Tesla shares tumble as Elon Musk floats new US political party
Shares of the electric automaker are down 7 percent as of 12pm in New York (16:00 GMT) on Monday. Musk announced his plans on Friday to launch a new political party after disagreements with the president over the tax legislation signed into law the same day. Trump has called the idea 'ridiculous'.
Musk's announcement has fuelled further concerns amongst analysts about his dedication to the automaker after it reported a sales decline in the second quarter driven by Musk's political involvement.
Trump-Musk conflict weighs on investors
'Very simply, Musk diving deeper into politics and now trying to take on the Beltway establishment is exactly the opposite direction that Tesla investors/shareholders want him to take during this crucial period for the Tesla story,' Dan Ives, analyst at Wedbush Securities, said in a note. 'While the core Musk supporters will back Musk at every turn no matter what, there is a broader sense of exhaustion from many Tesla investors that Musk keeps heading down the political track.'
'After leaving the Trump Administration and DOGE [the US Department of Government Efficiency], there was initial relief from Tesla shareholders and big supporters of the name that Tesla just got back its biggest asset, Musk. That relief lasted a very short time and now has taken a turn for the worse with this latest announcement.'
Last week, Trump had threatened to cut off the billions of dollars in subsidies that Musk's companies receive from the federal government after their feud erupted into an all-out social media brawl in early June.

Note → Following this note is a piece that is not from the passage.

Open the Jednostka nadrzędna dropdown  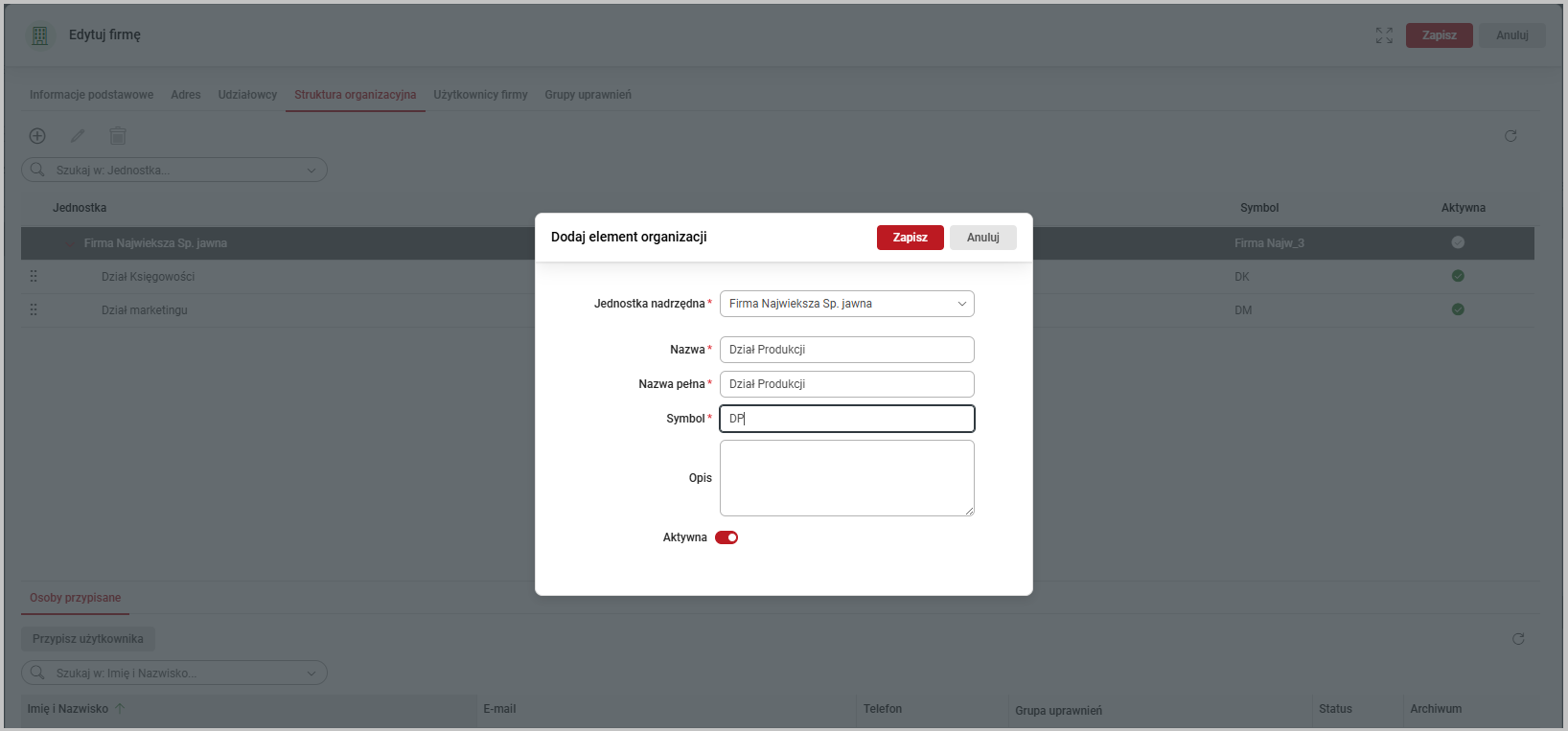pos(846,304)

'I, and every other Tesla investor, would prefer to be out of the business of politics. The sooner this distraction can be removed and Tesla gets back to actual business, the better,' Camelthorn Investments adviser Shawn Campbell, who owns Tesla shares, told the Reuters news agency.
Tesla is set to lose more than $80bn in market valuation if current losses hold, while traders are set to make about $1.4bn in paper profits from their short positions in Tesla shares on Monday.

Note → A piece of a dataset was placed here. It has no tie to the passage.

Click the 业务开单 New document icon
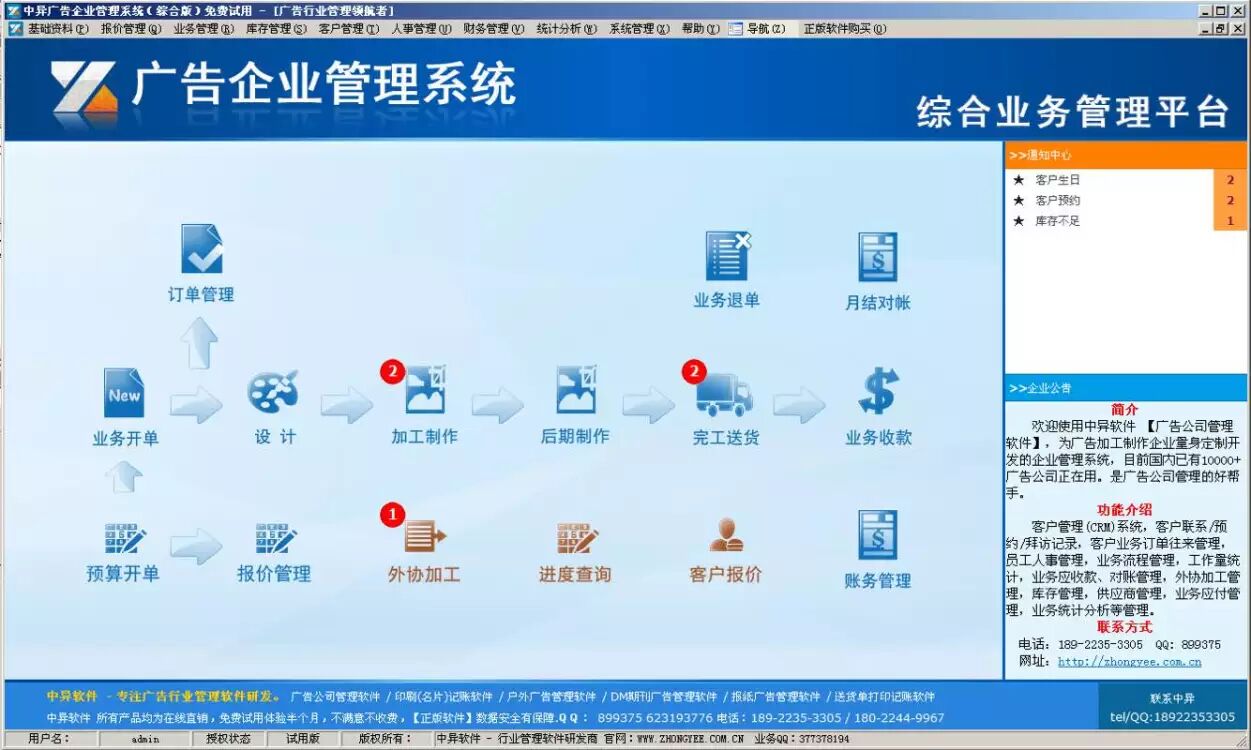Viewport: 1251px width, 750px height. coord(125,393)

Musk's latest move also raises questions around the Tesla board's course of action. Its chair, Robyn Denholm, in May denied a Wall Street Journal report that said board members were looking to replace the CEO.
Tesla's board, which has been criticised for failing to provide oversight of its combative, headline-making CEO, faces a dilemma managing him as he oversees five other companies and his personal political ambitions.

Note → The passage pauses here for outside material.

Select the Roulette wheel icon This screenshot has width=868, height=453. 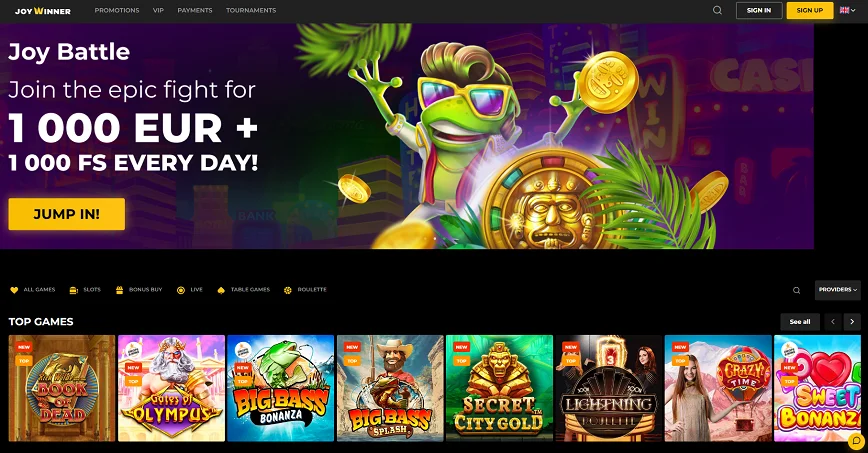(288, 290)

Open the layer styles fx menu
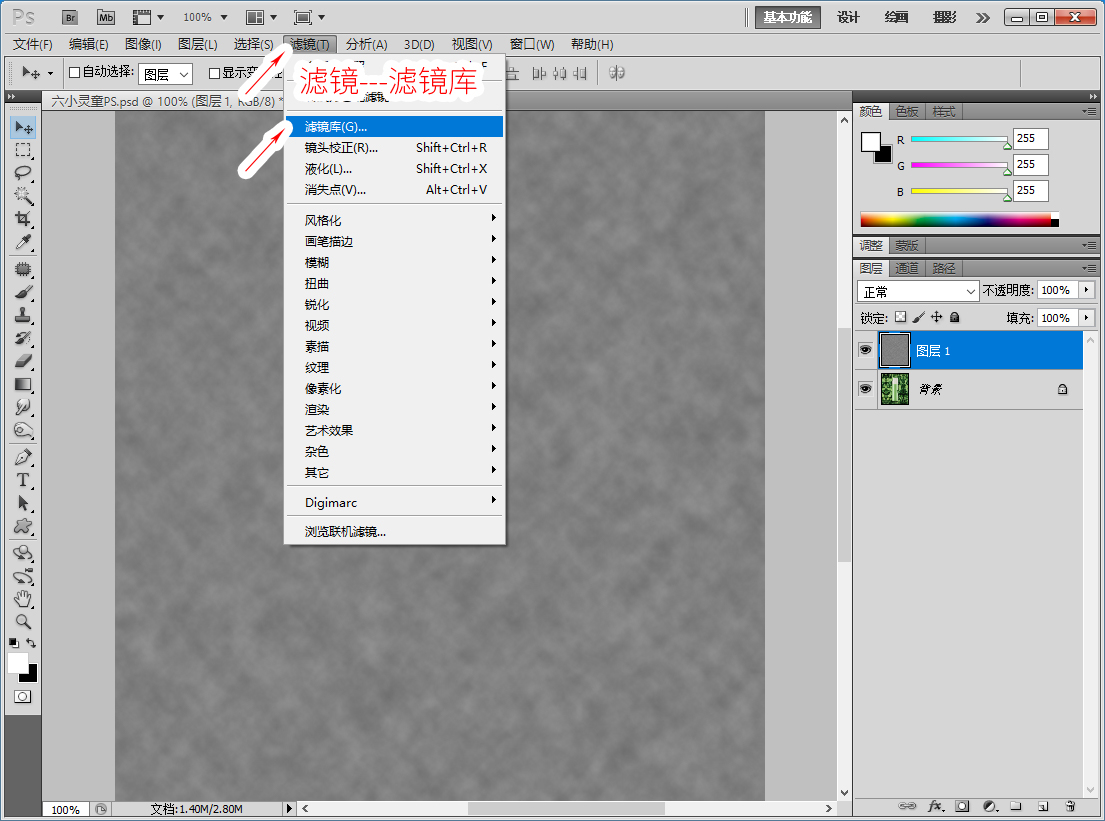pos(935,805)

'This is exactly the kind of thing a board of directors would curtail – removing the CEO if he refused to curtail these kinds of activities,' said Ann Lipton, a professor at the University of Colorado Law School and an expert in business law.
The company's shares and its future are seen as inextricably tied to Musk, the world's richest man, whose wealth is constituted significantly of Tesla stock. He is Tesla's single largest shareholder, according to data from the London Stock Exchange Group (LSEG).
'The Tesla board has been fairly supine; they have not, at least not in any demonstrable way, taken any action to force Musk to limit his outside ventures, and it's difficult to imagine they would begin now,' Lipton added.